Comparison between usage of std::forward

Question

Consider the simple code (Disclaimer: This is a noobie question) :

template<typename T> struct foo
{
foo(const T&);
foo(T&& ctorArguement):ptrToSomeType(new someType(std::forward<T&&>(ctorArguement))){}
                                                                ^^
std::unique_ptr<someType> ptrToSomeType;
}

compared to this :

template<typename T> struct foo
{
foo(const T&);
foo(T&& ctorArguement):ptrToSomeType(new someType(std::forward<T>(ctorArguement))){}
                                                               ^^
std::unique_ptr<someType> ptrToSomeType;
}

I think I should have used std::move but I was wondering particularly about these two cases.
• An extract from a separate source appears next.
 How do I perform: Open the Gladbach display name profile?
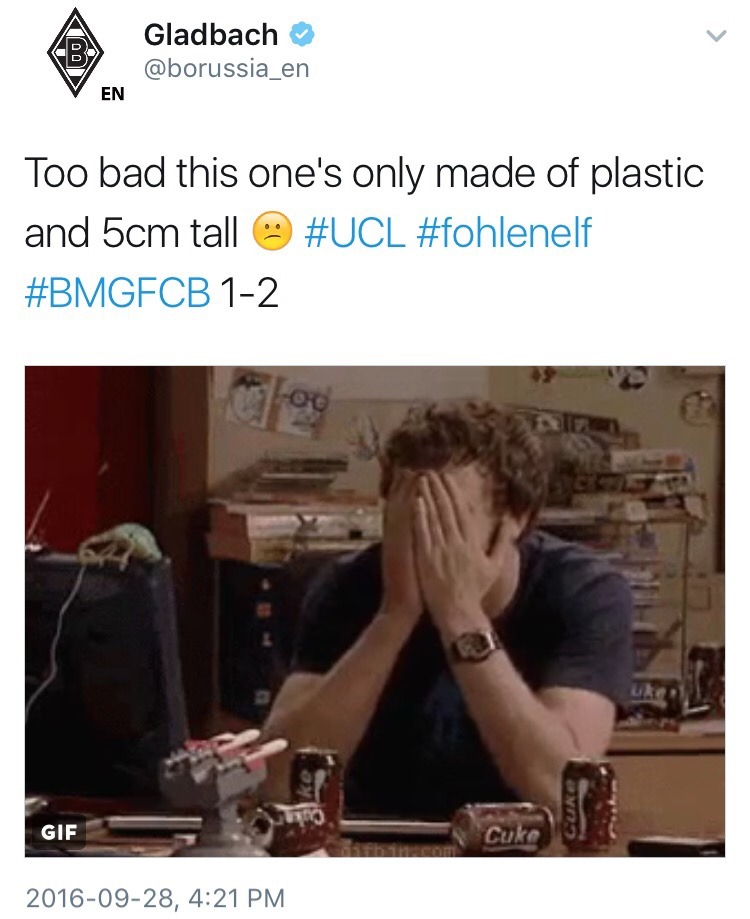point(211,35)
So are two version completely equal, or one is better than another?.

Answer 1

Those two code snippets do the same thing. The first one casts to T&& &&, which is T&&. The second one casts to T&&. Using std::move would have the same effect.

To avoid confusing readers of the code (this includes yourself), you should use std::move in this context. std::forward<T> is only supposed to be used when the T is deduced from a forwarding reference T&&, and that's not the case in your code since the T is actually a parameter for the enclosing class, not the function. As for std::forward<T&&>, it does the same thing as std::forward<T> when the latter is applicable, but this is not at all obvious, so it will also confuse readers.